They always put a wideband in the tailpipe to log the AFR separately.

What is the point of this on a car that already has wideband sensors from the factory?

Wouldn't the reading from the tailpipe have a much higher chance for error?

It helps to confirm what the built-in O2 sensors are reading (i.e. if you have a bad O2, then you can fix it). Also, in may cases it's because the dyno software will only log it's own O2 sensor, so if you want to provide a graph showing torque/power/afr, you have to use the dyno wideband.

You learn when to trust it (i.e. works fine at high flow rates), and when to ignore it (idle conditions).
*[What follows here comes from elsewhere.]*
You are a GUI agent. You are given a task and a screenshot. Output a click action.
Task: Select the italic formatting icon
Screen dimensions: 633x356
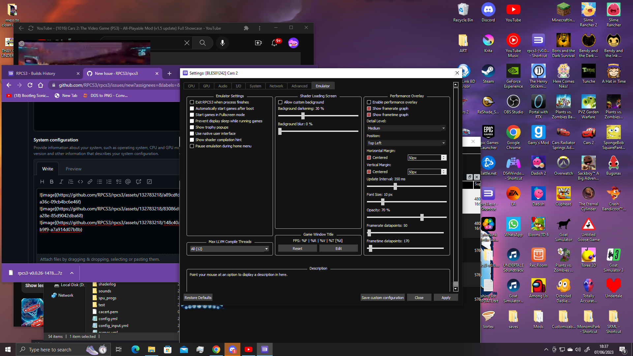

Now some dyno O2 will have a sample pipe that goes much further up the exhaust and allows more useful data, or even a pump to "pull" exhaust gases to an externally mounted sensor.

I've seen some of those venturi style "pumps" in action David, there was one that hooked into the shop air compressor and drew enough air through it that at idle there was a reverse flow into the tailpipe as the exhaust mass wasn't enough to supply the flow demands.

The other thing that wideband in tail pipe helps with is correct AFR reading with regards to ignition timing change affect. When wideband sensor is located very close to exhaust port changing the ignition timing can affect on lambda reading as much as 0.5 AFR depending on advancing or retarding... Placing WBO2 sensor as far as possible eliminates this issue...

There is also the option of using a 4/5 gas exhaust analyser in the tail-pipe, rather than just the basic O₂ lambda sensor.

TBH, I'm surprised they seem to be so uncommon, because they give so much more information.

Hi Gord, 4/5 gas analysers are good in steady state operation, but due to their latency in sampling (I've seen some automotive test units that have a 15+ second sampling response time) are not usable for transient and accelerative testing. Lambda does have it's drawbacks as well, but those are less than those of the 4/5 gas analysers.

Good point, especially as most use inertia dyno's, or acc'n ramping.